The most dreaded of questions an adventurer can face is why—why pursue such long, lonely, tiresome, risky voyages? At first, such inquiry caught me off guard, and my responses were halting. Wouldn’t anyone, given the opportunity, put at the top of his priorities list a solo sail around the world?

To me the answer is an immediate “yes.” But to others, and when the endless days of discomfort are weighed in—the sleepless nights, meals eaten from a can, the perpetual, clammy damp, hands so raw that the skin sloughs off, the gut-gnawing fear of an approaching storm, the inescapable wrath of a heavy sea, and months of exposure to a remoteness that makes the crew of the space station one’s nearest neighbors—when all that is known, most would choose not to go to sea and regard as crazy those who do.

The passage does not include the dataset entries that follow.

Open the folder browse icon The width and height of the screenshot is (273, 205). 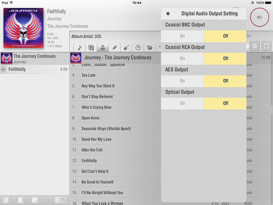coord(150,47)
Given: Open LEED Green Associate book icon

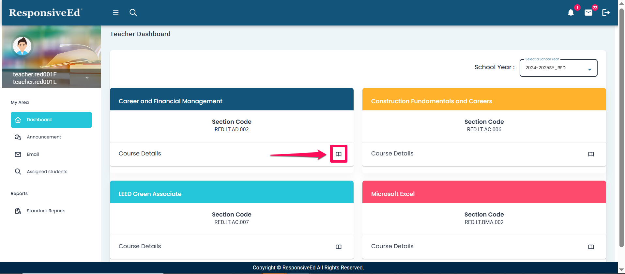Looking at the screenshot, I should (x=339, y=247).
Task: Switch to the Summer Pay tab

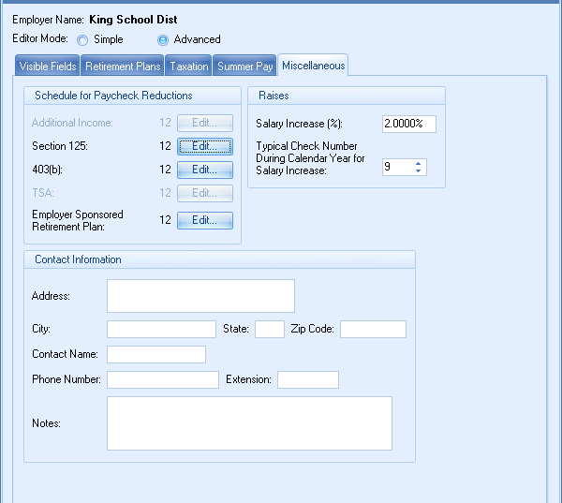Action: pyautogui.click(x=244, y=67)
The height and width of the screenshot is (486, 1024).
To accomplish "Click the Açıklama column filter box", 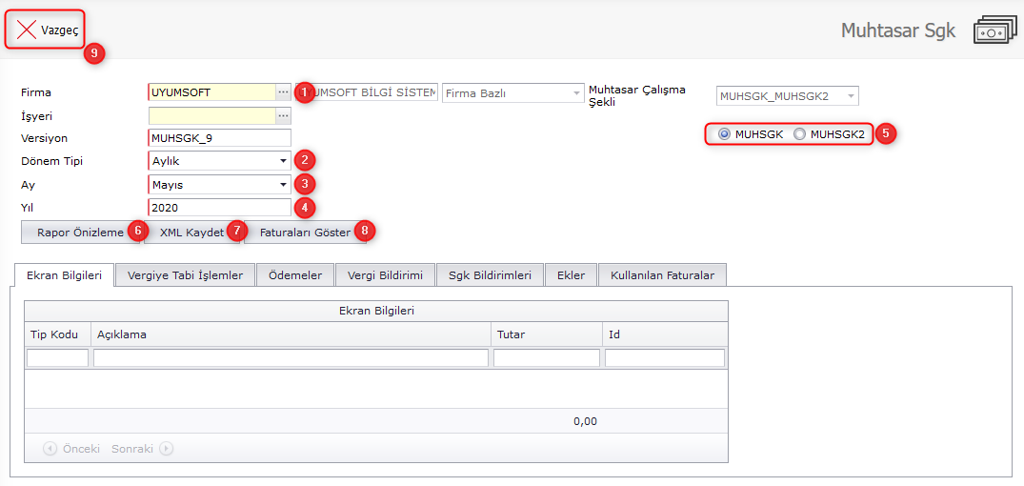I will click(291, 358).
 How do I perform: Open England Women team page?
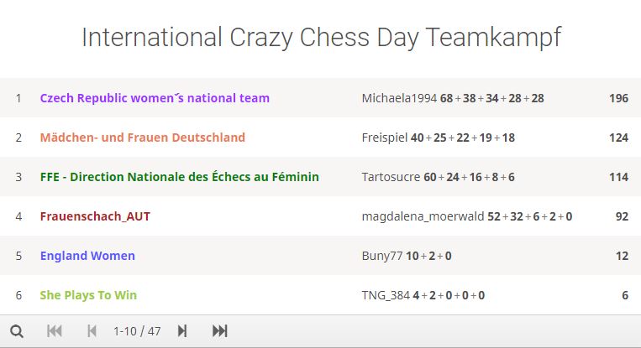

The monstrous lows that march endlessly below the capes tend to hoover up everything around them, leaving vast windless spaces in between.

But here’s the attraction: Sailing the Southern Ocean is like exploring an alien world. Down here, there isn’t the evidence of civilization that one finds in other oceans. Down here, there are no ships on the horizon, no jet contrails in the sky; no plastic trash ever clutters one’s wake. For months on end, there isn’t so much as a lee shore, and the waves, freed from all confinement except gravity, roam like giant buffalo upon a great, blue plain.

Poled-out twin headsails
Poled-out twin headsails, with the mainsail and boom lashed down, work well in running conditions. Randall Reeves

Moreover, down here, the animals one encounters live in such a purity of wildness that you could well be their first human encounter. Many days Mo and I were visited by that absolute marvel, the wandering albatross. As big as a suitcase and with a 12-foot wingspan, this bird lives most of its life on the wing and beyond the sight of land. It can glide in any direction in any strength of wind; so adapted is it to this environment that it can even sleep while aloft. When my little ship is struggling to survive, this bird hangs in the air with an effortlessness that defies understanding. There, above that crashing wave, it is poised so still as to seem carved out of the sky.

whiteboard
On his whiteboard, Reeves notes his progress at the halfway point. Randall Reeves

Or take the stars. Out here, on a clear and moonless night, the heavens shine such that our brother constellations recede into the melee of twinkling and are lost. On such a night, looking upward with binoculars is like dipping one’s hands into a basket of pearls. Look down, and galaxies of phosphorescence spin in your wake.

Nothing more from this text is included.